Maybe Voigt’s perspective as head of a major techno label has given him the privileged insight that music-qua-music is a less interesting goal when music buyer’s remorse can be immediately addressed by downloading a bunch of shit that hits spots your purchase doesn’t? And therefore, the important thing is the halo of meaning surrounding a release? The meanings sewn into this album easily account for much of its appeal: the rest of it is work. And unlike Arnold Schoenberg, I’m not sure that working hard enough will unravel the mysteries of the idiosyncratic language Voigt has created for this album. Perhaps it’s meant to sound needling and prickly; maybe Voigt hears something we don’t.

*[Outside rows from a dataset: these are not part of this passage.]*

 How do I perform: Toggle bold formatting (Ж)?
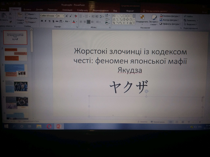[42, 21]
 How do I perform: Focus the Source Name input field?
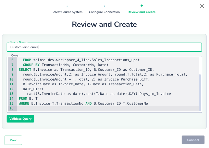pos(105,47)
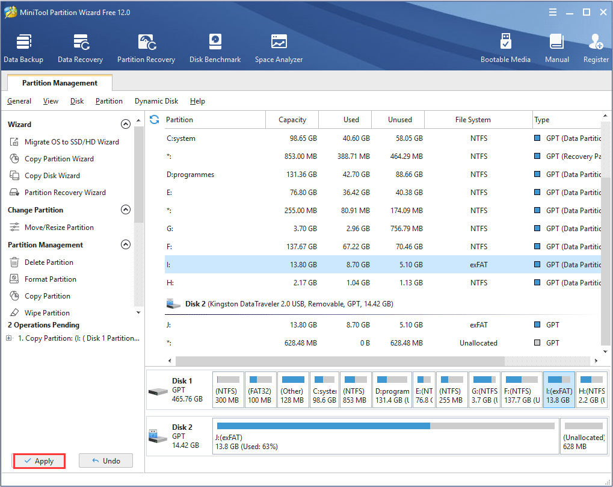The image size is (613, 487).
Task: Open the Partition menu
Action: click(x=109, y=101)
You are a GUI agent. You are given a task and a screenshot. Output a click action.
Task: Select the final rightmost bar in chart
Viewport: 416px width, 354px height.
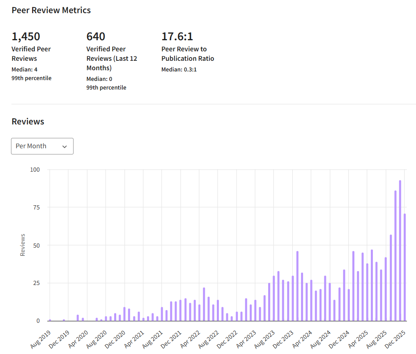[x=405, y=267]
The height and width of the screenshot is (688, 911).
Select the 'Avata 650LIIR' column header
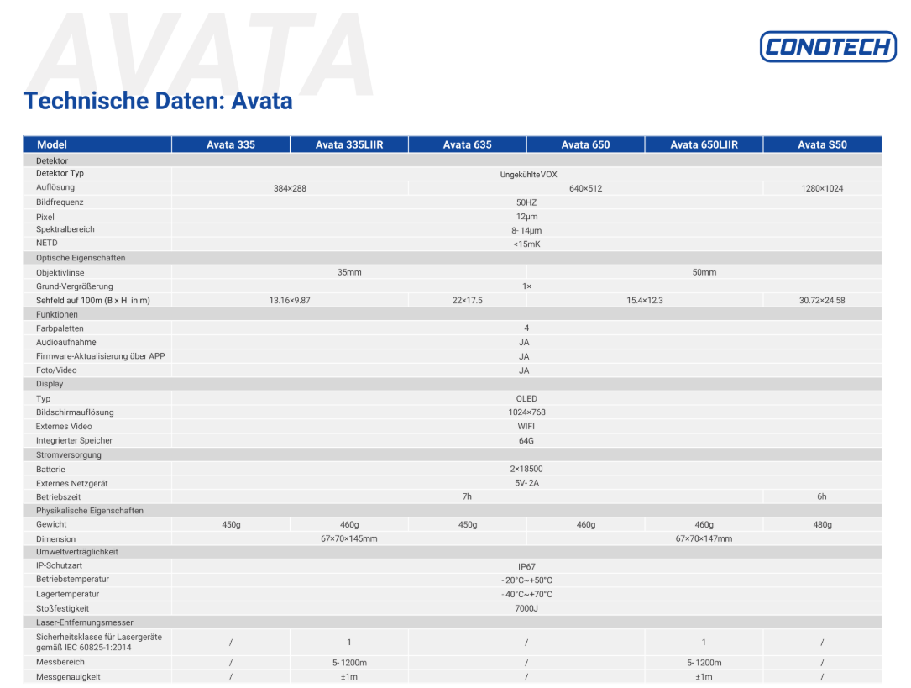coord(704,144)
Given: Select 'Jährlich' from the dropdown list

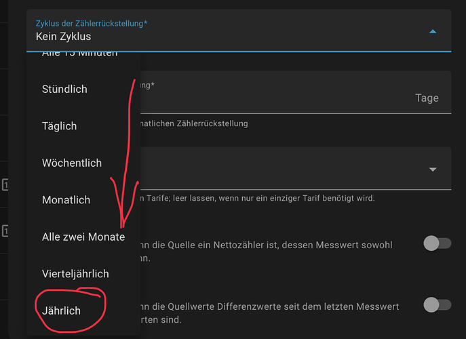Looking at the screenshot, I should (61, 311).
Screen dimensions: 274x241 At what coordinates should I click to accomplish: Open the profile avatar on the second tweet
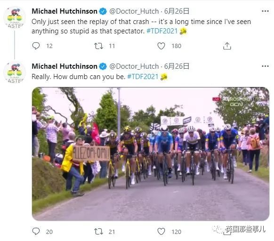click(15, 72)
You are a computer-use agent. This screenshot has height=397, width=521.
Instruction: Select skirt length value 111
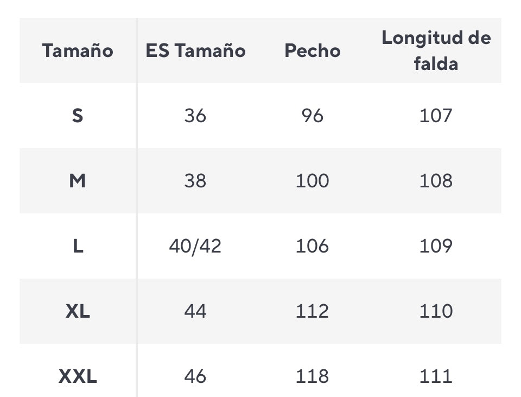pyautogui.click(x=436, y=376)
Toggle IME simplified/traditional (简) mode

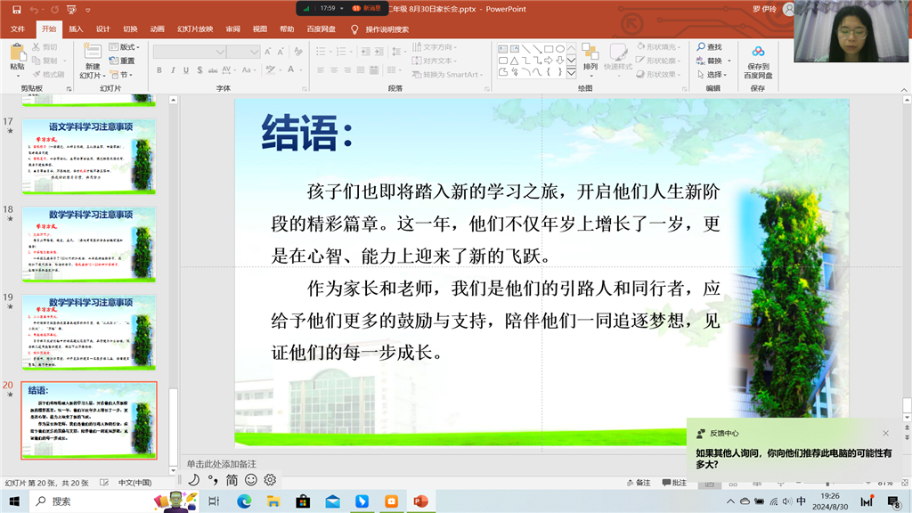[232, 480]
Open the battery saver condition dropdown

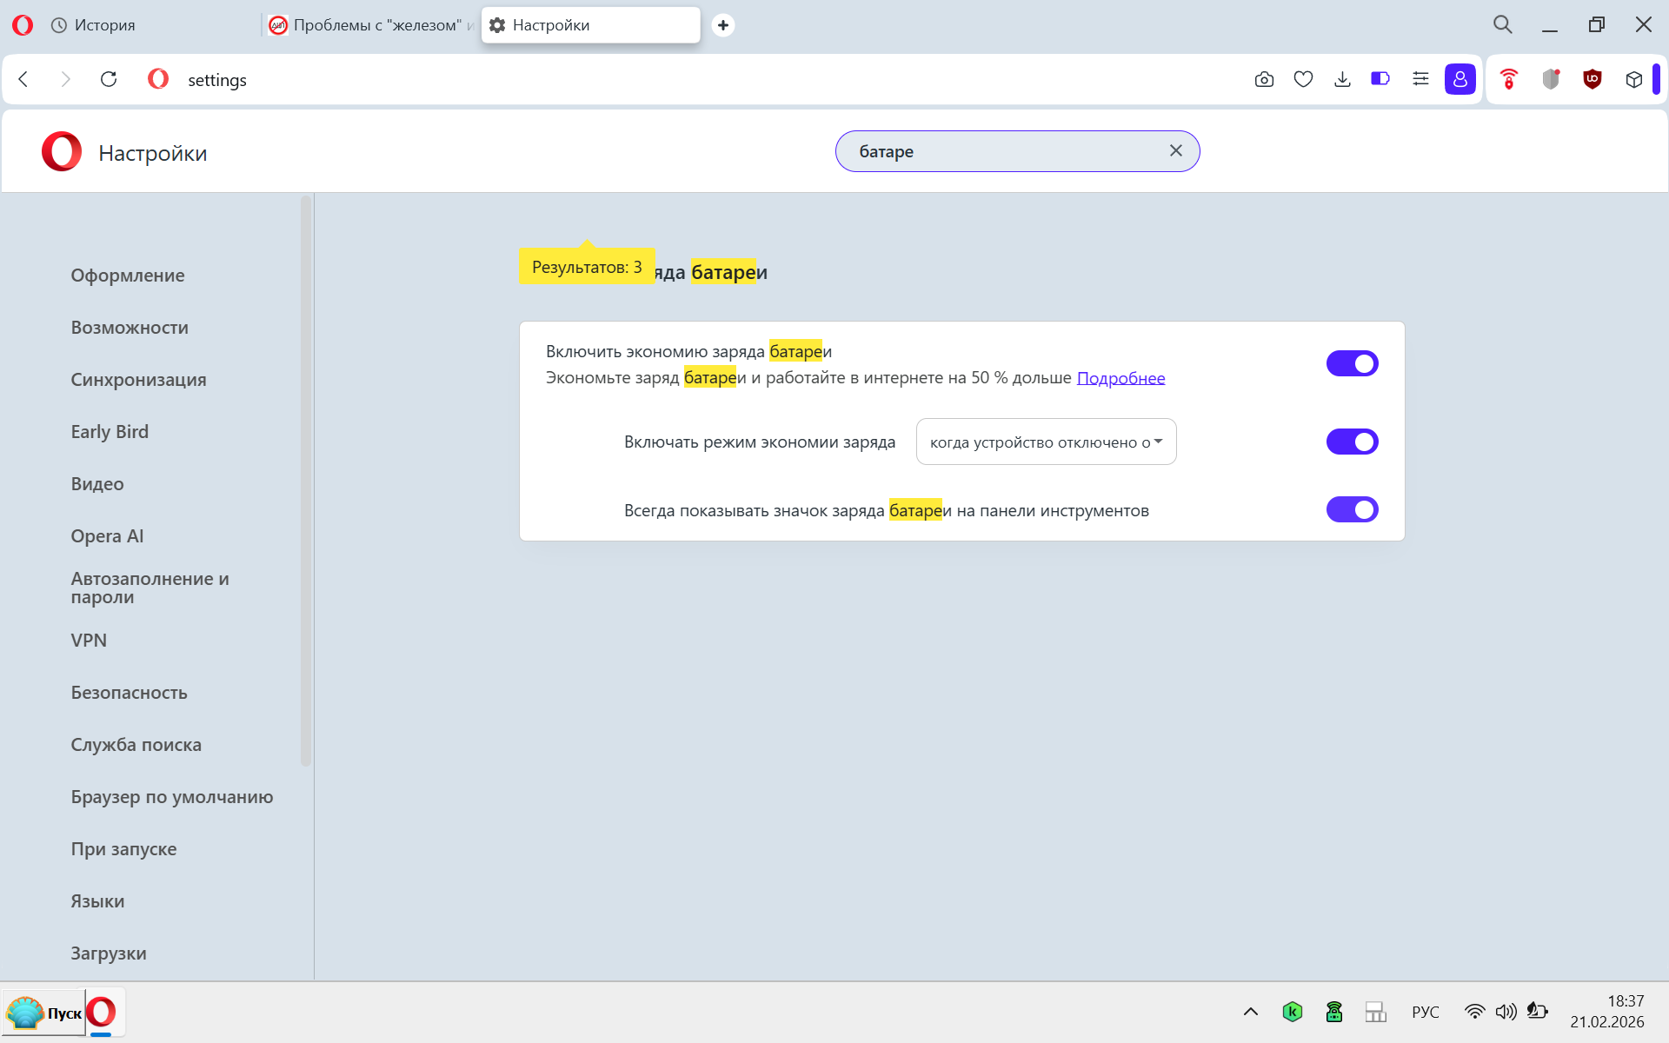(x=1046, y=442)
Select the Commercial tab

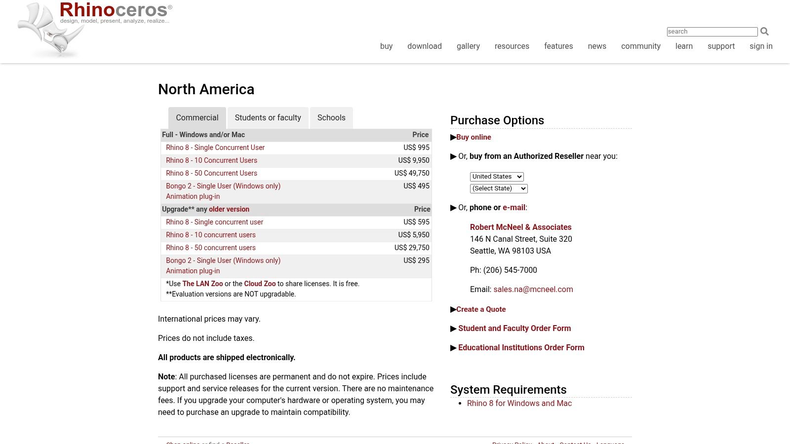pos(197,118)
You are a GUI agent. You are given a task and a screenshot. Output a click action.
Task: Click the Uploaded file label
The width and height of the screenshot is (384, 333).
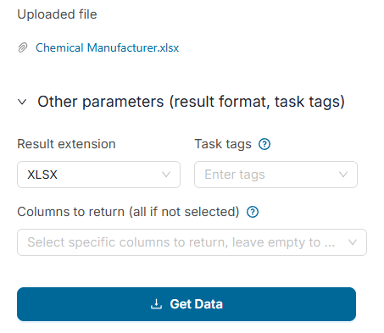point(57,14)
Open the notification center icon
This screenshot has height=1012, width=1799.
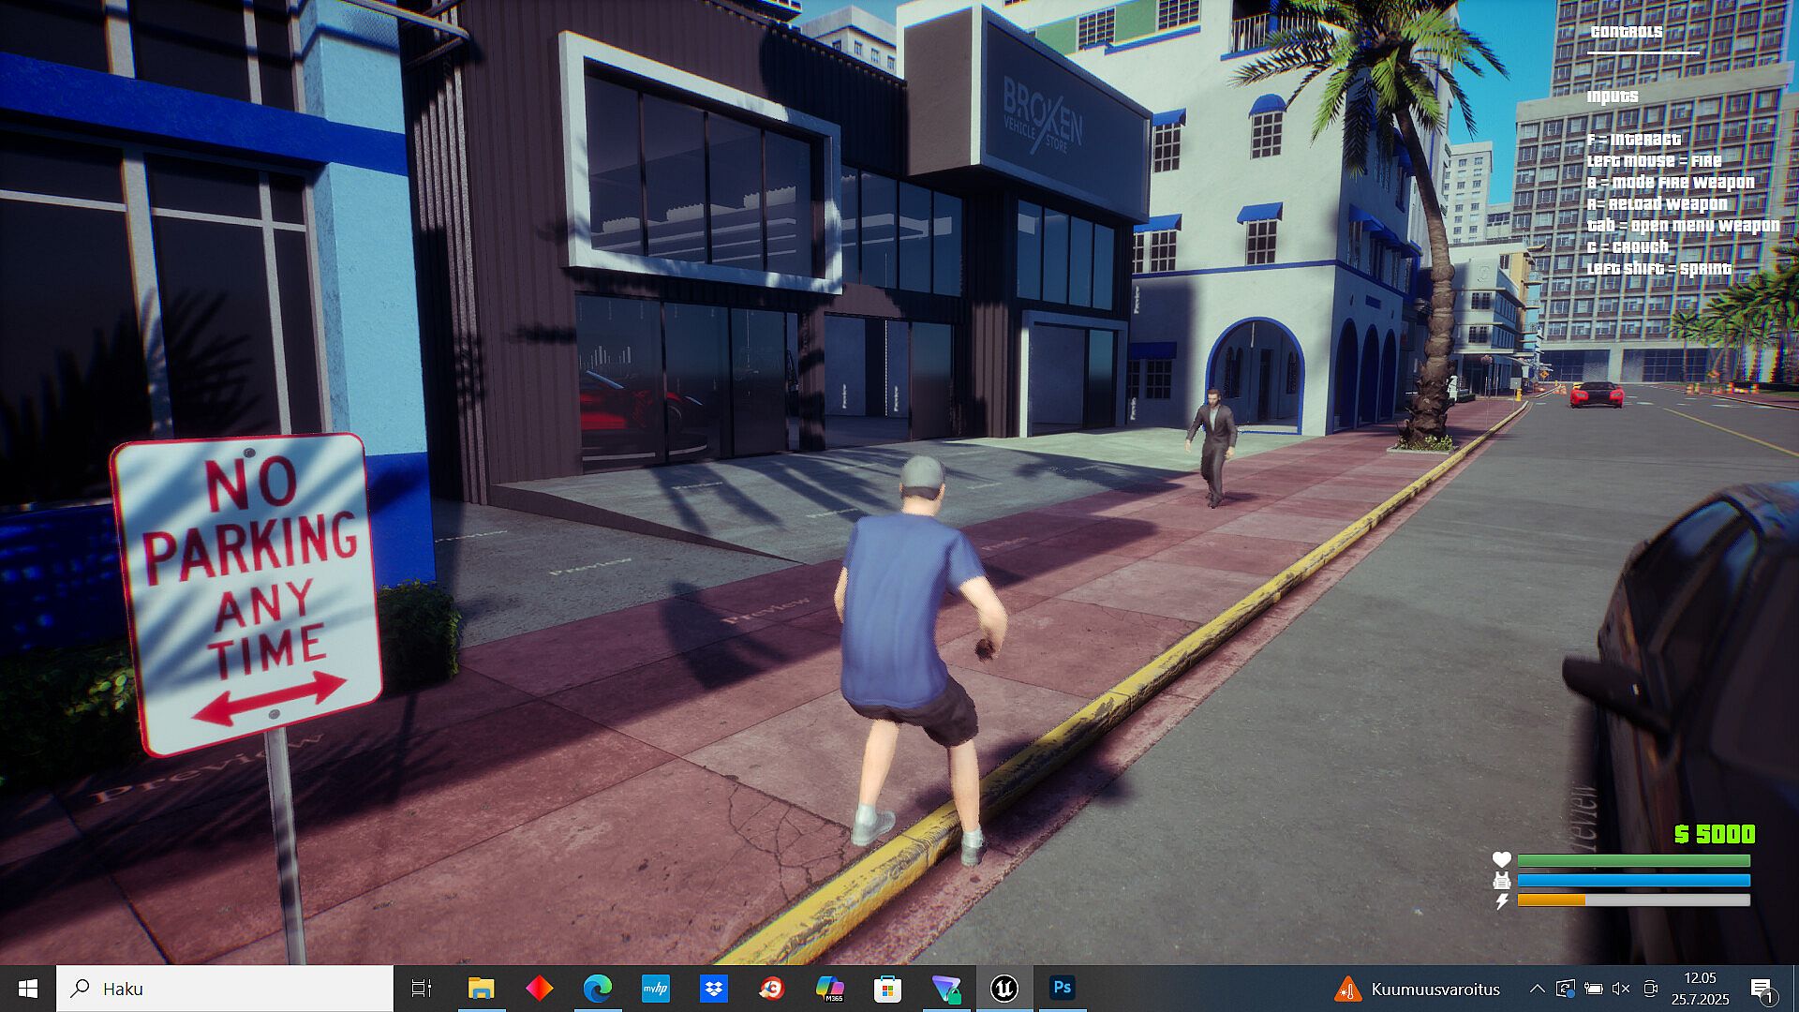[1762, 989]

In either case, the most fully realized track here is also its most accessible. "Geduld" uses a four-on-the-floor beat to structure off-kilter chords and give the proceedings an air of forward motion; it’s not absurd to imagine it being incorporated into a forward-thinking mix. The other beat-oriented tracks fare better than the beatless ones, but there are no real standout moments, nor does the album as a whole give a particular impression, apart from bright and ceaseless activity. There’s a lot of movement and color — Olivier Messiaen, what with his synaesthesia, would probably have seen something like the album’s cover when hearing Voigt’s cascading, plinky notes.

There isn’t much to recommend on Freiland Klaviermusik, and this is probably its best recommendation. It sounds like nothing else currently circulating, either in techno or in classical, and while we can’t anticipate whether its approach will be as fully assimilated as Gas’s has been, Voigt has created something whose appeal has little to do with his previous accomplishments. It shows Voigt is going at his own pace, not oblivious to expectations, but deliberately loose with them. This is all well and good — this thing is sound in concept and execution — but it does leave one strangely hungry.